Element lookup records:
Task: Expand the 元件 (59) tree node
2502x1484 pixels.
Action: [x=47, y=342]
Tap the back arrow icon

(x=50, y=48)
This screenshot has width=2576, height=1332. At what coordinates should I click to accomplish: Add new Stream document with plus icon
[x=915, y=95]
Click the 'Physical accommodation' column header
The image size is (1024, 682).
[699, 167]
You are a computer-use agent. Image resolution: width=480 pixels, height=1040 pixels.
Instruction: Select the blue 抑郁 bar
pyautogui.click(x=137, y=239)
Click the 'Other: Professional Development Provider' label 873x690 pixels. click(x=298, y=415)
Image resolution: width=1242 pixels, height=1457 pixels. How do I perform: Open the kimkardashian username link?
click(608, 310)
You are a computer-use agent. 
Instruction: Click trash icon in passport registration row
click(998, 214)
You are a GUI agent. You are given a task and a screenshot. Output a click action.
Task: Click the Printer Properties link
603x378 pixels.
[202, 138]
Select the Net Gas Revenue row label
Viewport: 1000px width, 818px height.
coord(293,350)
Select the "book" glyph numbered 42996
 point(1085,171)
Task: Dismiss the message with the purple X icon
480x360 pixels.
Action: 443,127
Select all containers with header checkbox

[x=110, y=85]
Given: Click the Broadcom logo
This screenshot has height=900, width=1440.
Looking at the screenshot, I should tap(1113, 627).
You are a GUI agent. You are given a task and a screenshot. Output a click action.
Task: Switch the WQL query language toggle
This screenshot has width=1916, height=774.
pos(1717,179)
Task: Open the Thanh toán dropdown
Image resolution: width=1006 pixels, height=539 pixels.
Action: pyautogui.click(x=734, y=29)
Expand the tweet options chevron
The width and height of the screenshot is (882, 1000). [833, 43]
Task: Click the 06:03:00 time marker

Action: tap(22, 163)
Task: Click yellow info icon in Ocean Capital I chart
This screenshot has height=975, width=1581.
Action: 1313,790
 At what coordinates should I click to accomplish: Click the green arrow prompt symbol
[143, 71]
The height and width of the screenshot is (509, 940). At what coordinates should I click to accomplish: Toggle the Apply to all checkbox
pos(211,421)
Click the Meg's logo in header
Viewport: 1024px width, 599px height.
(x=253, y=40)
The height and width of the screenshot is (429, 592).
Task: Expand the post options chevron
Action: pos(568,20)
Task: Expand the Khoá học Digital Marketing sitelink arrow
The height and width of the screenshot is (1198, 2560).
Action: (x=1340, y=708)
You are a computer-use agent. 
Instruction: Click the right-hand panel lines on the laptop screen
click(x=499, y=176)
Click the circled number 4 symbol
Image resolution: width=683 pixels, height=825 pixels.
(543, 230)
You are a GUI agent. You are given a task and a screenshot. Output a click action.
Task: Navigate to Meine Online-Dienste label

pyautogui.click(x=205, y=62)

## Description of the task
Convert the records from the line with "Task: Dismiss the" up to and including the line with "Looking at the" into a JSON list of strings, one string per line. Leave out any blank lines.

## Full answer
[
  "Task: Dismiss the message with the purple X icon",
  "480x360 pixels.",
  "Action: 443,127",
  "Select all containers with header checkbox",
  "[x=110, y=85]",
  "Given: Click the Broadcom logo",
  "This screenshot has height=900, width=1440.",
  "Looking at the screenshot, I should tap(1113, 627)."
]